FinancialForce CEO bets on services
- Summary:
- FinancialForce CEO Tod Neilsen on the pivot underway at the cloud ERP provider.
FinancialForce is the largest ERP solution on the Salesforce platform and for the last year it’s been redefining itself to better position its products and services for a changed world. CEO Tod Nielsen previewed the results last week during an analyst briefing at the company’s new offices in Manhattan.
The principal pivot transitions the company from a purveyor of cloud ERP solutions to one that does all that but clearly aims at all companies that deliver their products as a service and especially those who want to.
The differences between product as a service and traditional product sales are profound and the importance of having specialized accounting systems that support the differences was demonstrated by Zuora’s recent IPO, which gave the company a market capitalization of $2 billion.
As a cloud ERP and Professional Services Automation (PSA) provider FinancialForce wants to cast a broader net and it expects to do so in several ways. For example, in announcing its Spring 2018 release, it is focusing on enabling businesses to define business models and create appropriate accounting infrastructures for those new businesses. It’s entirely possible, according to the company, that a single entity could have, and need to support, multiple business models that act as subscriptions though their details could be very different.
Nielsen told me:
We were looking to position ourselves as the partner that can best help our customers navigate through the complexities of digital transformation in which they embrace the many benefits of delivering products and services as subscriptions. This starts with being able to tailor back office support systems that best support new business models.
A recent McKinsey study lists three broad types of subscription businesses, including replenishment, curation, and access models, each of which has unique characteristics such as customer base stability or resistance to churn. These models run best with financials tailored to them.
For example, a business could support a straight subscription to a product as a service using an access model while also implementing a curation model for replenishing disposables or supplies in another. Moreover, a business could address the needs of different user populations in business-to-business and business-to-consumer models at the same time. FinancialForce proposes to provide tailored financials that cater to the differences.
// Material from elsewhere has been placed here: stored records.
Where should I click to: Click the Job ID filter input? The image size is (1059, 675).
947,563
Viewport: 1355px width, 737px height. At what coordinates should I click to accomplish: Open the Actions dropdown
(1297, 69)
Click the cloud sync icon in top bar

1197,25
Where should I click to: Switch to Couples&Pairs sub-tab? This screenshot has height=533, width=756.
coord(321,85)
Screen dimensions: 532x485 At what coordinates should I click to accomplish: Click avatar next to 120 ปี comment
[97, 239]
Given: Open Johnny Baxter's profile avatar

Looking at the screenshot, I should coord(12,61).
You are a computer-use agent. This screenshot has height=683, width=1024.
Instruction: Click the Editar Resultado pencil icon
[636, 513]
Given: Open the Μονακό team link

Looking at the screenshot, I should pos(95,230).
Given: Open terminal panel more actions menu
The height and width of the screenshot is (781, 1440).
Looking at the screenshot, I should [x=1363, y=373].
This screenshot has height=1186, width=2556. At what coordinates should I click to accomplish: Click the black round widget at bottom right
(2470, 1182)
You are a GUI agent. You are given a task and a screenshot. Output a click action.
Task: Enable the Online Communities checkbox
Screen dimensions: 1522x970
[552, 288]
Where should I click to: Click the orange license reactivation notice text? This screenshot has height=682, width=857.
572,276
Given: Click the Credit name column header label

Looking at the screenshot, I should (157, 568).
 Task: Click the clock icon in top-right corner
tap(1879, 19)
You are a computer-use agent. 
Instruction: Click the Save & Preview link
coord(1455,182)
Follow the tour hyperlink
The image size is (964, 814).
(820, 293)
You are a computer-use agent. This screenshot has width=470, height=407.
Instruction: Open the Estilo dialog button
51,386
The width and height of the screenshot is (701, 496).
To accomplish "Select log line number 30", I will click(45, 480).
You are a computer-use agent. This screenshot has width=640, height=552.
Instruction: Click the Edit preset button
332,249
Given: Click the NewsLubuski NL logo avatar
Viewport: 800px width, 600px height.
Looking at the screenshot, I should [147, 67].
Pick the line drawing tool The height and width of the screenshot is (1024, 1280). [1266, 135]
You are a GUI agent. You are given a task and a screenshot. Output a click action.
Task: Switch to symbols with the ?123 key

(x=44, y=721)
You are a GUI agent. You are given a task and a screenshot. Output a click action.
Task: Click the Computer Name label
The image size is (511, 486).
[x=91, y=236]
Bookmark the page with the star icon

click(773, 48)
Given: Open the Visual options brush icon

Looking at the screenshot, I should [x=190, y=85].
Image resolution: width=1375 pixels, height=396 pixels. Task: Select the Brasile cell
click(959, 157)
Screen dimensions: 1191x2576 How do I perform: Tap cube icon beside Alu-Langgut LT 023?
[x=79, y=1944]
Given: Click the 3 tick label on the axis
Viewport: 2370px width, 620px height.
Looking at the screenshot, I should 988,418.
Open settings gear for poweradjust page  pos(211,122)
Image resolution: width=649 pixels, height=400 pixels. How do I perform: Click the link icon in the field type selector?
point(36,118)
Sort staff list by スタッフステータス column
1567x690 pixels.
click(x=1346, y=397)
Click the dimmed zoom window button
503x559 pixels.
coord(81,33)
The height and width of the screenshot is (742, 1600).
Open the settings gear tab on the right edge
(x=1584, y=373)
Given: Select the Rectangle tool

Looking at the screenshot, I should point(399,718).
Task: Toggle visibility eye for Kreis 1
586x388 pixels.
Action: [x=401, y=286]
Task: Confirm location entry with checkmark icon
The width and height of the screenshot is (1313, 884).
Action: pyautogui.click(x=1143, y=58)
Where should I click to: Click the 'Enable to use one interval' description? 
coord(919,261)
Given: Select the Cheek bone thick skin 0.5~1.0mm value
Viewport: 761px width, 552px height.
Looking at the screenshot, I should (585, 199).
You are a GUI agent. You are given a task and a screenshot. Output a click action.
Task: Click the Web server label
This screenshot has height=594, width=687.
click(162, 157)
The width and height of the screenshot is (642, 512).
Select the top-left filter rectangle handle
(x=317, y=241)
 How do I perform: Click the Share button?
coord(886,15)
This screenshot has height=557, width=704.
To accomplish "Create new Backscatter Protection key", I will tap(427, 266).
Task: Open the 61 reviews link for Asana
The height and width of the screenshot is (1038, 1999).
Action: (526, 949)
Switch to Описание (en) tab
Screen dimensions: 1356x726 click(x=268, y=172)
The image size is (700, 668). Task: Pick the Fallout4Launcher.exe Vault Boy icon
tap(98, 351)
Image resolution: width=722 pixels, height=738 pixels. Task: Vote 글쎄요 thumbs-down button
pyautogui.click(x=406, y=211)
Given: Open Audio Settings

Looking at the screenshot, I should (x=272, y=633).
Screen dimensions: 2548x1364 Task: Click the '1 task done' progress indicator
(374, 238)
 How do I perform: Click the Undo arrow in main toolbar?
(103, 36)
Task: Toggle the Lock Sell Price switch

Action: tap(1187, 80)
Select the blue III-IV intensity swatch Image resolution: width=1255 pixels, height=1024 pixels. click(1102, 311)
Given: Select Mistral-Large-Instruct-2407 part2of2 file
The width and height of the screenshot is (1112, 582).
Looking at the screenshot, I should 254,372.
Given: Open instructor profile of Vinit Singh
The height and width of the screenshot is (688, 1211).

In some cases a customer entity might also need implementation services organized and administered through FinancialForce’s PSA technology. Of course, implementation is not the only possibility either. Consider a real-life example where a maker of earth moving equipment enters the business of selling subscriptions to cubic yards of earth moved per day.
But that’s a very rough metric. Is the effort digging using one set of equipment and specialized labor or is it moving material by bulldozer or dump truck? Those different efforts might require different skill sets and thus labor by different individuals and all that has to be scheduled and accounted for. So the business of supplying products as services can become complicated quickly exposing a need for accounting systems that can keep up.
The path Nielsen is tracking makes sense but it will take more explanation. For instance, the messaging now focuses on services without clearly distinguishing between appealing to companies that provide products and services through a subscription model as opposed to more conventional services organizations.
Whether you call it product as a service, XaaS, digital disruption, or just services matters. They all converge on the subscription model but for purchasers of the solutions, it’s clearer and the sales conversation can be shorter when focusing on the root element of subscriptions.
My take
Other terminology in use today may serve to cloud the picture. For instance, there’s no doubt that we’re in the midst of a digital disruption and that the business world is adopting the subscription business model at a quick rate. But those terms reference effects and not causes and make it possible for business leaders to ignore the trend thinking, it won’t happen here.
Nonetheless the root cause driving digital disruption is commoditization, something we don’t talk enough about. Delivering information technology as a service through SaaS and cloud computing was the original commoditization of IT and it is now spreading far beyond IT.
The effect of commoditization is to lower the cost of a product to a consumer which generally broadens the market. Throughout history, at least since the Industrial Revolution, successful commoditization has also meant cheapening the product in various ways such as using inferior materials or skimping on support because using the commodity in question becomes self-evident. At the same time, businesses make less per transaction, but the larger number of transactions makes the whole effort worthwhile.
We live in a unique time because today’s commoditization trend does not reduce the quality of the good or service in question. Customers get the same high-quality products in a shared environment. Importantly, this trend is opening markets, especially in the emerging world, where consumers can’t afford to buy items they can subscribe to.
The challenge for business is to efficiently and profitably deliver products as services and that means scrutinizing and embracing business models, and their support systems, like never before. The end of FinancialForce’s reinvention is to embrace these trends and educate its customers which it will do as it fine tunes its messaging.